** Short exercise **
Convert the items into a numbered list, one line per entry with blank lines left out, starting at the first line of the items and stopping after the line that contains "click(1860, 1234)".

** Data excerpts **

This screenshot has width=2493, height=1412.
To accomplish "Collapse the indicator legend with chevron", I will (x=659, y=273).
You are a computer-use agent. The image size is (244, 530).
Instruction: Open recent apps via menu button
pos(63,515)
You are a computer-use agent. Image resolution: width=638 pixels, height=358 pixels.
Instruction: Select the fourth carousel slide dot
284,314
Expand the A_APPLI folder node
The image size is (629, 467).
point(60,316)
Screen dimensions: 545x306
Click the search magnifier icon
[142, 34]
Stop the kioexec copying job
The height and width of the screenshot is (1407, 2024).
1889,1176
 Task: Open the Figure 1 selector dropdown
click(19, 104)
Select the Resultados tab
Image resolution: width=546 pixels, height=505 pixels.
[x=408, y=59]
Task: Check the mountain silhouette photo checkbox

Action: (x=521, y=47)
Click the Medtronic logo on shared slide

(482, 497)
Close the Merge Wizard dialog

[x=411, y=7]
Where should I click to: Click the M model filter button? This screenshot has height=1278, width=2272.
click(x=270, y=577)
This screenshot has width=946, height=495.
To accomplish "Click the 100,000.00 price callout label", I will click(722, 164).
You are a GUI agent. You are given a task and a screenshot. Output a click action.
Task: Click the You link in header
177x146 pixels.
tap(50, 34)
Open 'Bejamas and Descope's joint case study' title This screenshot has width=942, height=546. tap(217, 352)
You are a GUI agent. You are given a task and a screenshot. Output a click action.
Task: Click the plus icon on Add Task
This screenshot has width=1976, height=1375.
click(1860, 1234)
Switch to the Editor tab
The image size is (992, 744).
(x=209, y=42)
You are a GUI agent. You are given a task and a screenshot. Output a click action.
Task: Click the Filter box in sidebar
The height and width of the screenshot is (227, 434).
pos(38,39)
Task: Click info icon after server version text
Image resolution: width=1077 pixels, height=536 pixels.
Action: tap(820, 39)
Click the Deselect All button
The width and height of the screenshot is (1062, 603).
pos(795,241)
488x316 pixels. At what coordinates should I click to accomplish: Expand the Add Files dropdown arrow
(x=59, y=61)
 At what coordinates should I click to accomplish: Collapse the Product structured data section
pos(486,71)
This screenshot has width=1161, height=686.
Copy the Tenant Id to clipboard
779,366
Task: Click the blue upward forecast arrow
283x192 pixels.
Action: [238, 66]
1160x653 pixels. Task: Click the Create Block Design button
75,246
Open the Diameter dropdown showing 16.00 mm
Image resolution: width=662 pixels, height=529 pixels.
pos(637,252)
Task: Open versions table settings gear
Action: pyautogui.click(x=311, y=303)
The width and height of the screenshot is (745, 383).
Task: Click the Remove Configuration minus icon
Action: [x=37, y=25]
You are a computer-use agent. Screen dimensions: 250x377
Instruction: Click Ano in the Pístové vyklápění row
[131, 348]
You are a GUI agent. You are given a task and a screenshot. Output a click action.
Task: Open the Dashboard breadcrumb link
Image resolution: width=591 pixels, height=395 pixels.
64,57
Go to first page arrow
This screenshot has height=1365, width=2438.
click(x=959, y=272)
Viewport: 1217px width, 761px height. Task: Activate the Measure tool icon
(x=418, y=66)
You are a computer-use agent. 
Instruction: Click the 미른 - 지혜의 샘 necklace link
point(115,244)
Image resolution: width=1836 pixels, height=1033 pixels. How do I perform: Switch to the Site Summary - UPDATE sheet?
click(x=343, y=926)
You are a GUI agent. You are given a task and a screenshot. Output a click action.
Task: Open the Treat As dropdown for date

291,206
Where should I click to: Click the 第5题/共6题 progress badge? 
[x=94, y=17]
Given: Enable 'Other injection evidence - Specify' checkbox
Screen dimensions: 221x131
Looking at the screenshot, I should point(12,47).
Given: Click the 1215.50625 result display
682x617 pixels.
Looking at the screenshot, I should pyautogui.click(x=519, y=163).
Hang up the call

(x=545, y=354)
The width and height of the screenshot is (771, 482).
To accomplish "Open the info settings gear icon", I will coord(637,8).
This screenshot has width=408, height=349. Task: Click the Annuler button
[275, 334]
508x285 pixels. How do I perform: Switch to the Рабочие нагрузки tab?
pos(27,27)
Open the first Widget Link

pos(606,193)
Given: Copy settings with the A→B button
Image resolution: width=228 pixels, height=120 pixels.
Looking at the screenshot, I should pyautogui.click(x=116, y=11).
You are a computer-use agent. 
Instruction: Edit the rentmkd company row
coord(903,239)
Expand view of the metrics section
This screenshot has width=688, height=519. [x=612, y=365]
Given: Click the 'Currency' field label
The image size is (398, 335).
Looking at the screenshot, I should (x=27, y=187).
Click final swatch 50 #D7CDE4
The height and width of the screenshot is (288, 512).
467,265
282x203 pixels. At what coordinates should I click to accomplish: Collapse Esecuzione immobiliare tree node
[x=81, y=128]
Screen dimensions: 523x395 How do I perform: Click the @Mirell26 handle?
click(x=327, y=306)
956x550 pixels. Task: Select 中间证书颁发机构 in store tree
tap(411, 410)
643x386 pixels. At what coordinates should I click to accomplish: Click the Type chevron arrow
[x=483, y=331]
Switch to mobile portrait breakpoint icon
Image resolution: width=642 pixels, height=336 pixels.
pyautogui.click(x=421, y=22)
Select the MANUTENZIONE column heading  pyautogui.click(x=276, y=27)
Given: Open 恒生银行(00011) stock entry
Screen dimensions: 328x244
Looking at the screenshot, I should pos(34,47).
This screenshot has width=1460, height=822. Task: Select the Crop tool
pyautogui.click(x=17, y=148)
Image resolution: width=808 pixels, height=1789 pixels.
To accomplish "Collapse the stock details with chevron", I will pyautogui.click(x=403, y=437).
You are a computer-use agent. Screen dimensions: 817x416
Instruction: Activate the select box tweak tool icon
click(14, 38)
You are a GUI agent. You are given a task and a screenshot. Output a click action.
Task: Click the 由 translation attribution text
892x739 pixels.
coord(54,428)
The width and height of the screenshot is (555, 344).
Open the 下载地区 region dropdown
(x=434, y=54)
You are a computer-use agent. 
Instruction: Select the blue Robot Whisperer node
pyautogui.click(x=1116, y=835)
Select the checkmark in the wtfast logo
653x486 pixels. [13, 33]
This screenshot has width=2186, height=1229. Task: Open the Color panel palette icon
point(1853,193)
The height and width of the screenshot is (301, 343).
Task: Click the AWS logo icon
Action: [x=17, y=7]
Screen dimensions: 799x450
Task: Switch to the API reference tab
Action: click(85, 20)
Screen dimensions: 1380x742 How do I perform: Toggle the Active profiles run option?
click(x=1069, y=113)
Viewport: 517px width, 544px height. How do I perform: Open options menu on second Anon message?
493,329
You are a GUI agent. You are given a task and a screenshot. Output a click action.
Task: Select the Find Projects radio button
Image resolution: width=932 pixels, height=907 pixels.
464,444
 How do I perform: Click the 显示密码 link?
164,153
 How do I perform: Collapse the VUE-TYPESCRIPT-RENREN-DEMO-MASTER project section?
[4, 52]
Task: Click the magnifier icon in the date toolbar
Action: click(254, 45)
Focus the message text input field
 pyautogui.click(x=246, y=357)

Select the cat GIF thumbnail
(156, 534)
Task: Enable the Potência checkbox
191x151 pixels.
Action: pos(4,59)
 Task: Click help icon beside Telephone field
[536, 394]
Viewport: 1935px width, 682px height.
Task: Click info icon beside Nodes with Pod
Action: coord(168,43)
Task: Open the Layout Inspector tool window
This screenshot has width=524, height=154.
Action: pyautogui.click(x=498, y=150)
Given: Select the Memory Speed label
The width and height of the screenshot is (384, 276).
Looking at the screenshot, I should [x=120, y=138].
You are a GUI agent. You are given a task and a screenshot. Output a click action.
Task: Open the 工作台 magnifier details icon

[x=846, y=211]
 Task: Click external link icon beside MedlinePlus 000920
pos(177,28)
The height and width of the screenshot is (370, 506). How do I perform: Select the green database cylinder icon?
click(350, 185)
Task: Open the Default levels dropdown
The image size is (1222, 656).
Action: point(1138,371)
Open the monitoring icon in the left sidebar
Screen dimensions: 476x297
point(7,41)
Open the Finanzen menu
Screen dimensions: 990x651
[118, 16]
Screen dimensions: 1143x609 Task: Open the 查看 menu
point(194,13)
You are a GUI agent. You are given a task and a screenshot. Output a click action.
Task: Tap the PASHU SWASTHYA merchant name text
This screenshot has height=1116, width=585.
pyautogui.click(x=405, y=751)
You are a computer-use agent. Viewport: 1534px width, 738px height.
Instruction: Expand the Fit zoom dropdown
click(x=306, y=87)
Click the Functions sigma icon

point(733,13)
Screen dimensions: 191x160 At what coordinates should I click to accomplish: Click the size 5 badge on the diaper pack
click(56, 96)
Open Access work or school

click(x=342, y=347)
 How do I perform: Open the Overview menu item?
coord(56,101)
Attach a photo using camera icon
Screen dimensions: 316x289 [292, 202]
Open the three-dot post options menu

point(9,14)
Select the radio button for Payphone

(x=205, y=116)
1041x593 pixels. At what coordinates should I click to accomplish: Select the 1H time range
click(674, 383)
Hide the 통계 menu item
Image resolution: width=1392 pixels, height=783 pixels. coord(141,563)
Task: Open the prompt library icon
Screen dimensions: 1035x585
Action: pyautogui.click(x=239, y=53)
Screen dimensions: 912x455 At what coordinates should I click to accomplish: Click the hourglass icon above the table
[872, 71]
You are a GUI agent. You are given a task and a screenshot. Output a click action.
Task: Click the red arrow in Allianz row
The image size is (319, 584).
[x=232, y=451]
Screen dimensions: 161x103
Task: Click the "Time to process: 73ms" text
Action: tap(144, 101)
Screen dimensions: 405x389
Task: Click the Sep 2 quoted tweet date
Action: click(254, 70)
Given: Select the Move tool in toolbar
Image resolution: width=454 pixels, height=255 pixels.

** Exercise response **
1. This screenshot has width=2493, height=1412.
2. To accomplish "Collapse the indicator legend with chevron", I will (x=659, y=273).
3. You are a computer-use agent. The image size is (244, 530).
4. Instruction: Open recent apps via menu button
5. pos(63,515)
6. You are a computer-use agent. Image resolution: width=638 pixels, height=358 pixels.
7. Instruction: Select the fourth carousel slide dot
8. 284,314
9. Expand the A_APPLI folder node
10. The image size is (629, 467).
11. point(60,316)
12. Screen dimensions: 545x306
13. Click the search magnifier icon
14. [142, 34]
15. Stop the kioexec copying job
16. The height and width of the screenshot is (1407, 2024).
17. 1889,1176
18.  Task: Open the Figure 1 selector dropdown
19. click(19, 104)
20. Select the Resultados tab
21. Image resolution: width=546 pixels, height=505 pixels.
22. [x=408, y=59]
23. Task: Check the mountain silhouette photo checkbox
24. Action: (x=521, y=47)
25. Click the Medtronic logo on shared slide
26. (482, 497)
27. Close the Merge Wizard dialog
28. [x=411, y=7]
29. Where should I click to: Click the M model filter button? This screenshot has height=1278, width=2272.
30. click(x=270, y=577)
31. This screenshot has width=946, height=495.
32. To accomplish "Click the 100,000.00 price callout label", I will click(722, 164).
33. You are a GUI agent. You are given a task and a screenshot. Output a click action.
34. Task: Click the You link in header
35. 177x146 pixels.
36. tap(50, 34)
37. Open 'Bejamas and Descope's joint case study' title This screenshot has width=942, height=546. tap(217, 352)
38. You are a GUI agent. You are given a task and a screenshot. Output a click action.
39. Task: Click the plus icon on Add Task
40. This screenshot has width=1976, height=1375.
41. click(1860, 1234)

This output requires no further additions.